Joint development of 3D model of dermal microtissue
During ageing, human skin undergoes profound alterations of its biomechanical properties, and more particularly a loss of elasticity that results in skin sagging.
Dermal elastic fibres represent the primary components that support tissue compliance and
resilience. But as time goes by, their organisation and functionality decline, which makes them a preferred target for cosmetic anti-ageing strategies.
The current 3D bioengineered skin substitutes, which are easily available on the market, are still defective models to study skin elasticity. Indeed, they contain exogenous and artificial matrices that bias the measurement of biomechanical properties in the reconstructed tissue. So, there is a need to develop advanced models to investigate the mechanical structure of a tissue such as human skin.
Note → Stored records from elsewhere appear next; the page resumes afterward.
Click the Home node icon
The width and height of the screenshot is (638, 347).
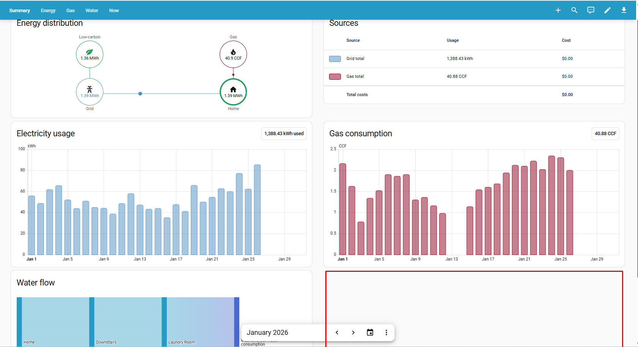pos(233,89)
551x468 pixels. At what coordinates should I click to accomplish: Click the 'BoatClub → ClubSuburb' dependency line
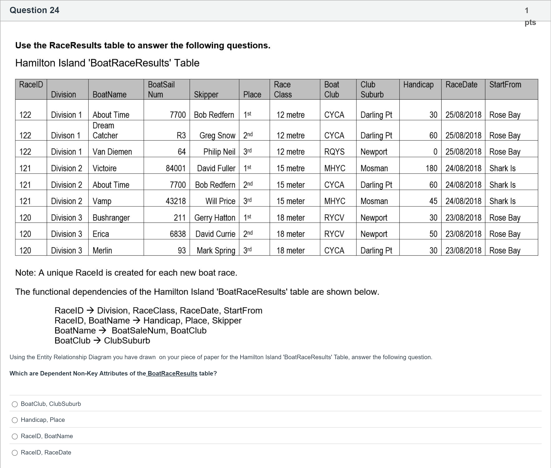[x=102, y=340]
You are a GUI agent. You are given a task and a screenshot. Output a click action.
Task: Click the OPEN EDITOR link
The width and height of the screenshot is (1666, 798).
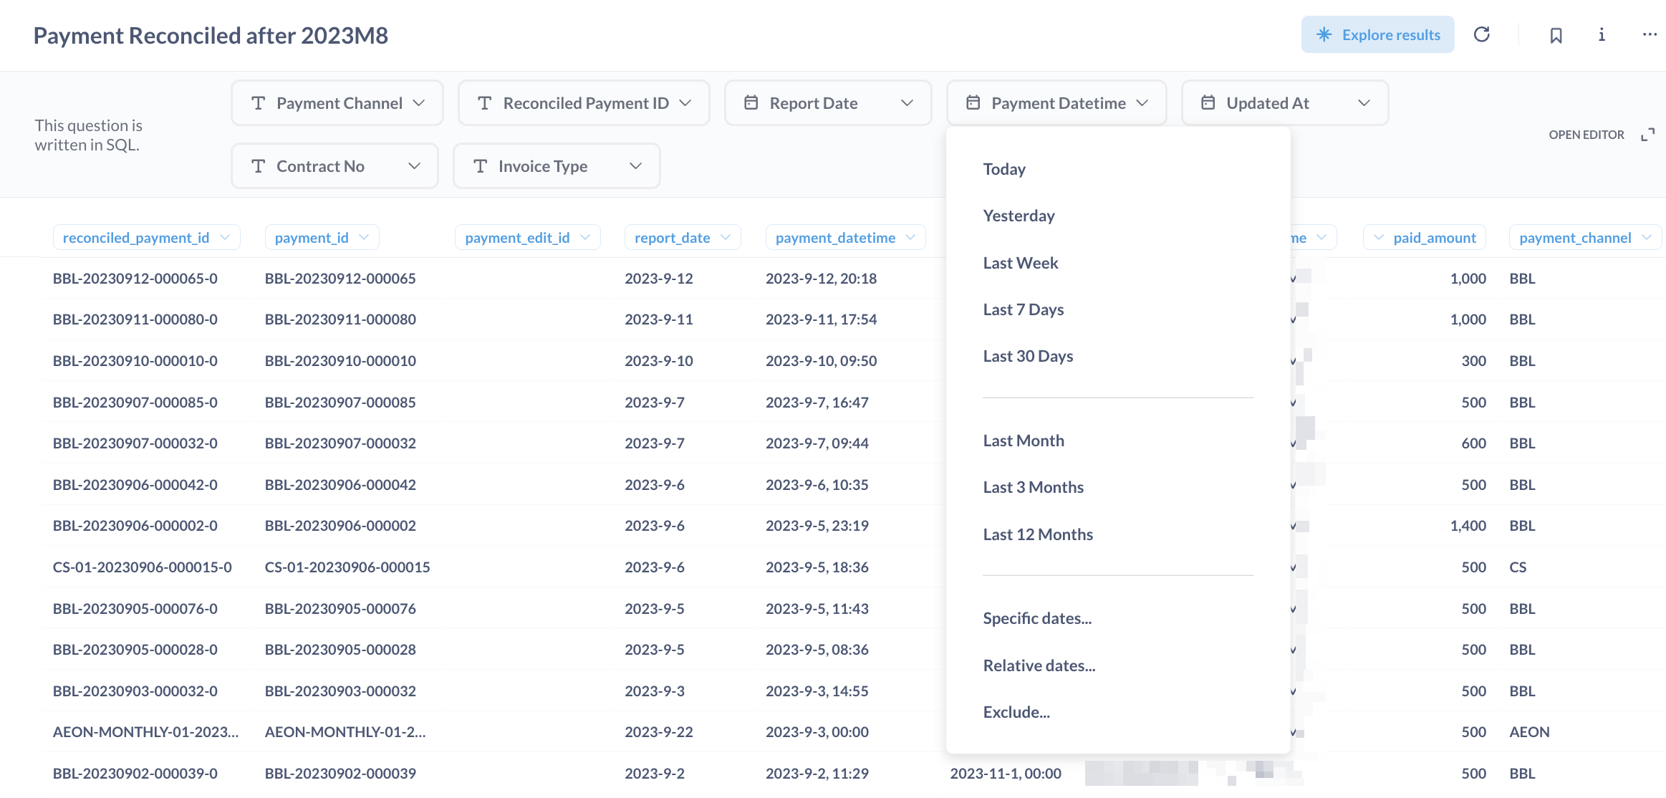pyautogui.click(x=1586, y=135)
3D scaffold-free microtissues were developed by Gattefossé laboratories to mimic in vitro an elastic tissue, which is responsible for intrinsic elastic properties of the dermis. To accurately evaluate the elasticity of such skin microtissues, Gattefossé chose BioMeca’s expertise for developing innovative analytical assessment with state-of-the-art technologies.
3D scaffold-free spheroids take advantage of the ability of cells to secrete their own extracellular matrix to ultimately recreate their own microenvironment. This technology enabled Gattefossé to produce in vitro hundreds of 3D microtissues within a few days only using dermal fibroblasts aggregated in ultra-low affinity plates.
The elastic modulus (or Young modulus) was then measured using Atomic Force Microscopy (AFM) and the elastic fibers were visualised by Second Harmonic Generation (SHG) imaging microscopy. Gattefossé and BioMeca thus demonstrated that the 3D spheroid microtissue is a relevant and reliable model with a complex organisation, comprising a dense, mature elastic fibre network sufficiently extensive to mimic in vitro dermal elastic mechanics.
This advanced 3D model has been successfully used to measure the efficacy of EleVastin a novel active ingredient developed by Gattefossé, fighting against age-related loss of skin elasticity.